As usual, to make this, you’ll need your Dash Mini-Waffle Maker and a blender. I find the Magic Bullet Blender to be perfect for chaffles, but I can completely understand if you don’t want to get yet another kitchen appliance that takes up space. I think it’s much easier to clean than a regular blender. I still use my Vitamix for the big stuff, but it seems like overkill for chaffle batter unless you’re making it for 20 people.

No matter what blender you use, you’ll want to stack the ingredients to where the cream cheese is closest to the blades. For the amount of chaffles you’ll need to make for this recipe, you’ll need 1 ounce of cream cheese, 4 large eggs, 1/4 cup of almond flour, 2 tablespoons of granular Swerve, a teaspoon of cinnamon, and a half teaspoon of baking powder. Whiz that up in your blender, then cook them in the Dash until they’re golden brown, about 3-5 minutes per chaffle. You should end up with 8-9 chaffles from this, depending on how thickly you pour your batter. Tear up half of your chaffles and put them in the bottom of casserole dish that’s been well-greased with butter. I used a 2.5 quart Corningware for mine.
Half of the chaffles on the bottom of the baking dish. If it doesn’t look like this, your dish is too large.

While you’re making the chaffles, work on the filling. I used an immersion blender for the raspberries, but it would work really well with one of the larger cup attachments to the Magic Bullet. I just didn’t have one clean, so I worked with what I had. Add 2-3 of granular Swerve to a cup of raspberries and blend until they’re pureed. If you’re using the Magic Bullet, you can just add 6 ounces of cream cheese and 2 tablespoons of confectioner’s Swerve directly to it and blend until it’s smooth. If not, use a hand mixer to blend the cream cheese and powdered Swerve with the raspberry puree.
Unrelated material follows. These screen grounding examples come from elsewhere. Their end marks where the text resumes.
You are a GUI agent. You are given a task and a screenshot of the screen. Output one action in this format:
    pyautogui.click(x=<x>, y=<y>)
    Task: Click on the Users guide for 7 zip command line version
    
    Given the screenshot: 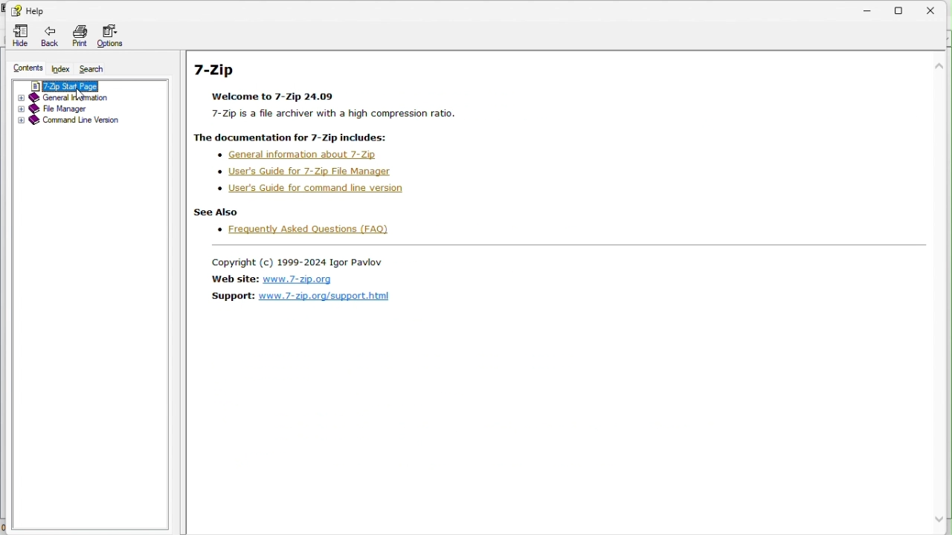 What is the action you would take?
    pyautogui.click(x=314, y=190)
    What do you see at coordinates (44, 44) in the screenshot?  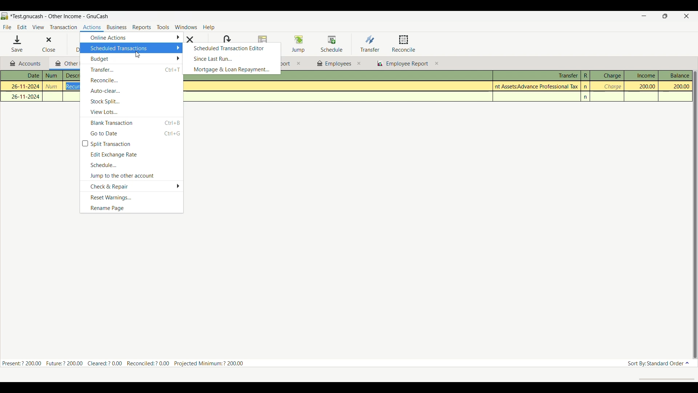 I see `Close` at bounding box center [44, 44].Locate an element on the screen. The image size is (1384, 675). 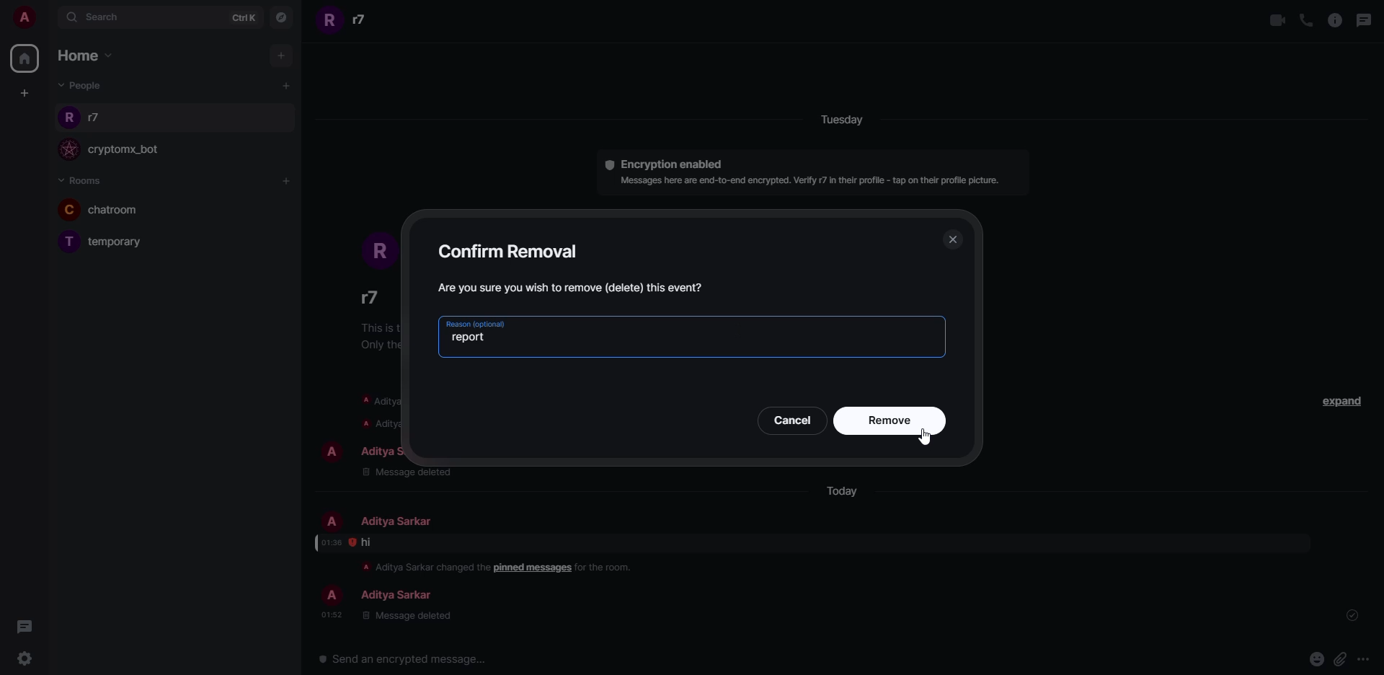
remove is located at coordinates (891, 421).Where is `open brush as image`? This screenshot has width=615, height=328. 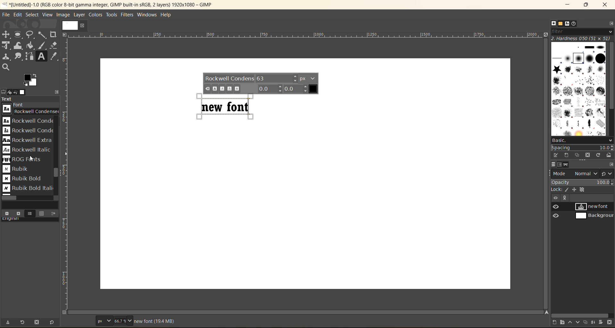 open brush as image is located at coordinates (609, 155).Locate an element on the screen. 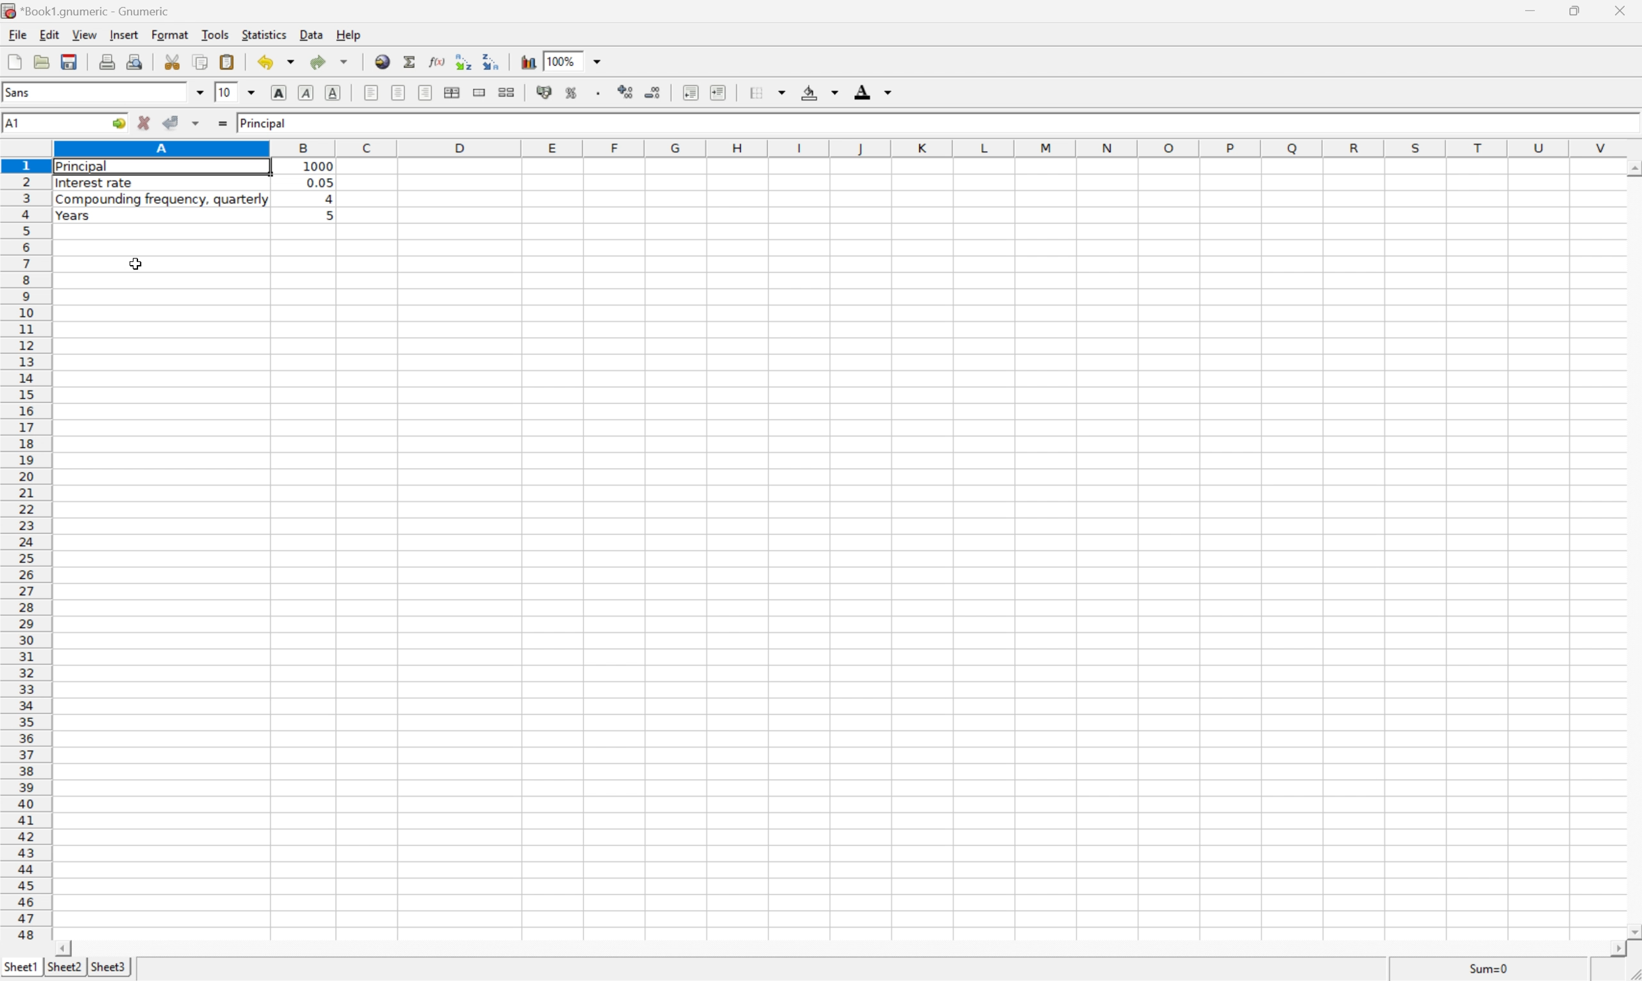 Image resolution: width=1642 pixels, height=981 pixels. Align right is located at coordinates (425, 92).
It helps if the cream cheese is softened, but it’s not necessary. Once that’s blended, pour it over the half of the chaffles in the baking dish, then tear up the other half of the chaffles and put them on top of the filling.

Ready for the custard topping.

Now you’ll need to make the egg custard, which will soak into the chaffle mixture and give it that nice French toast texture. The base is 4 eggs and 1/2 cup of heavy cream, then for flavor you’ll need a teaspoon of vanilla extract, a teaspoon of cinnamon, and 2 tablespoons of brown sugar substitute, either Swerve Brown or Sukrin Gold, which is what I used. Beat all that together and pour it evenly over the casserole. At this point, preheat your oven to 350 degrees, and let the casserole rest while the oven heats. It’ll soak up that custard while you’re waiting. Once the oven preheats, bake it for 45 minutes, or until the egg custard is set in the middle. If you notice the top starting to brown too much, cover it with aluminum foil. You can serve this with sugar-free maple syrup, but honestly, I think it’s plenty sweet on its own.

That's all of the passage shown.